At Viktor and Rolf, the collection is all about spiritual elegance. Notice the Indian influences in the colors and the motifs.
Men have always loved suits. The Korean designer Juun J. proposes exaggerated silhouettes typical of the 1940s. Very large shoulders, high waistlines, extremely tapered at the ankles. Juun J. adds a bonus, caps with a very wide brim.
Paul Smith retains his energy, even after 20 years ! The collection is rock and roll and optimistic, with shades of almond, mustard, pink and eggplant.
And to conclude on classic men’s offerings, let’s go to Walter van Beirendonck. He is all about maintaining a private life, far from the social networks. Yet the concept of being plugged in is still expressed through his bondage-like accessories.
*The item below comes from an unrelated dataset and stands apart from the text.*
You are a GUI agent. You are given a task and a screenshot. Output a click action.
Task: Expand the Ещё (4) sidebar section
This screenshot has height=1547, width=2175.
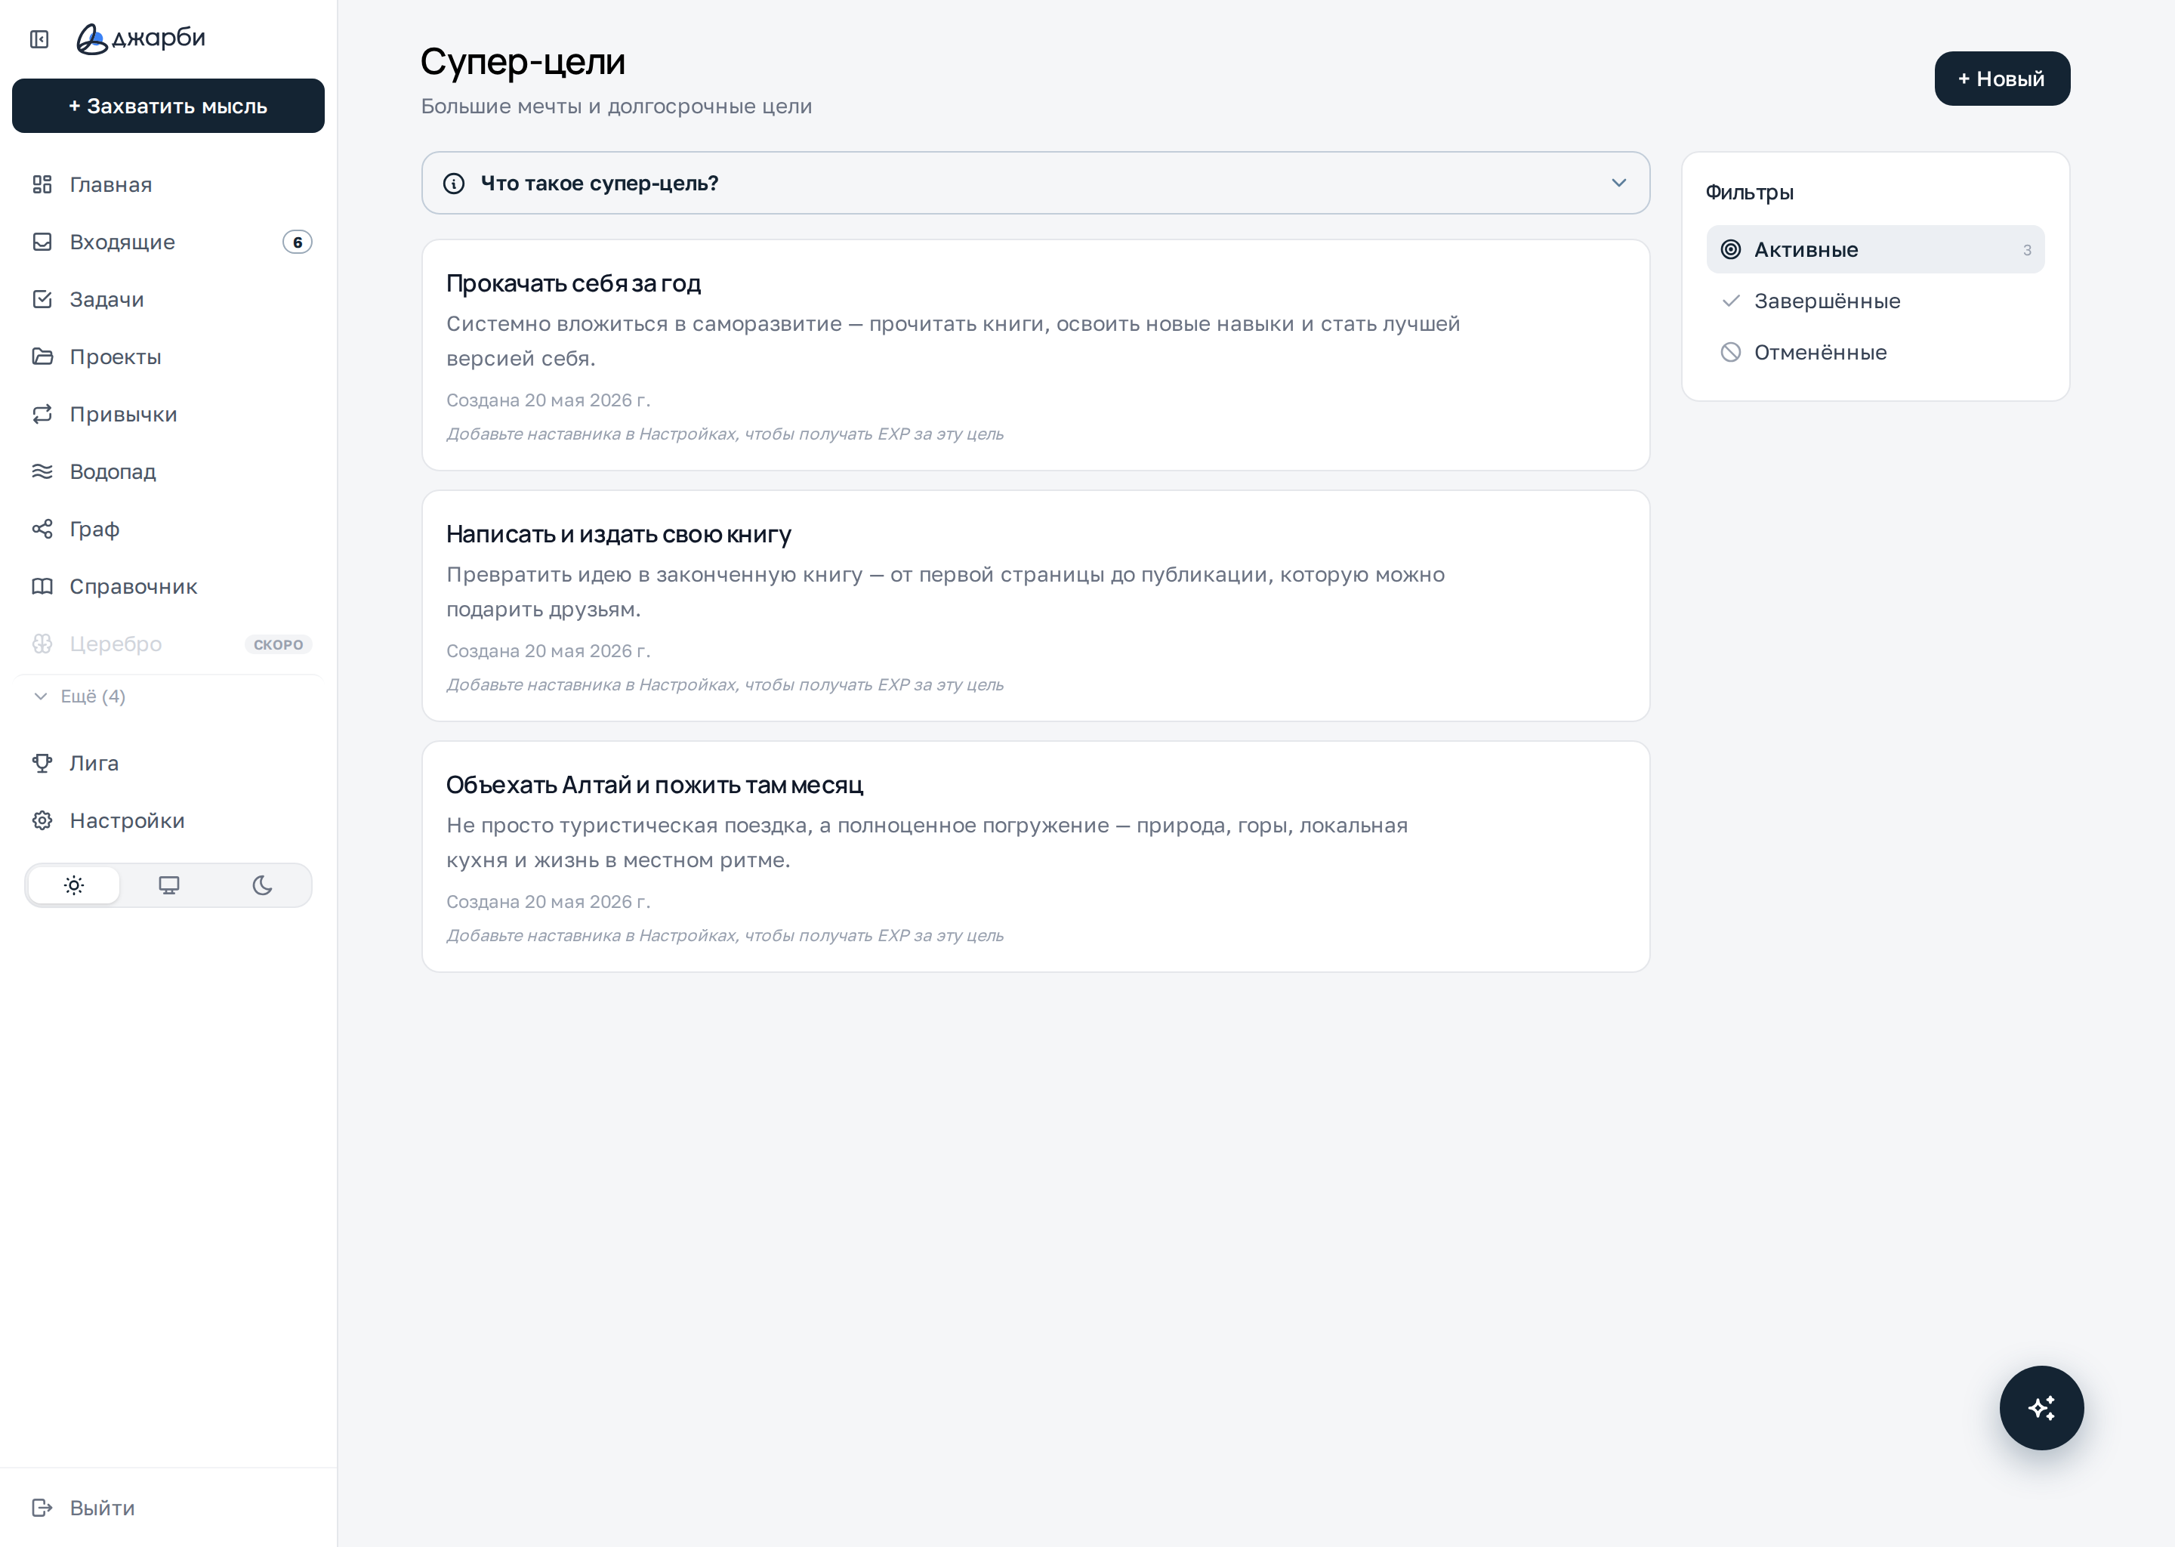tap(80, 696)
Before presenting his first women’s haute couture collection for Dior, Raf Simons designed for men. Shorts split down the front ! He uses feminine formulas without forgetting that he is dressing men. Raf Simons is hardly austere.
At the Givenchy show, we meet Amar’e Stoudemire. One of the world’s best basketball players, he is based in New York. This fashionista measures 2 meters 08, 118 kilos.
Yohji Yamamoto is the same as always. Serene. Even if his company is not doing well financially. He is wearing a T-Shirt emblazoned with the phrase « For sale ». What to say ?
Anne Demeulemeester holds her catwalk show at the Couvent des Cordeliers. She summarizes her signature style in three words : sophisticated, strong, strange. She is also playing with colors these days : deep, warm, complex colors.
Kenzo’s show is held at the House of Judo. Samuri open the show. Humberto Leon and Carole Lim, the artistic directors of the brand, wanted to dig deep into the heritage of Kenzo Takada. Leopard and tiget prints. The line is functional, relaxed, in the spirit of the jungle. Very 70s.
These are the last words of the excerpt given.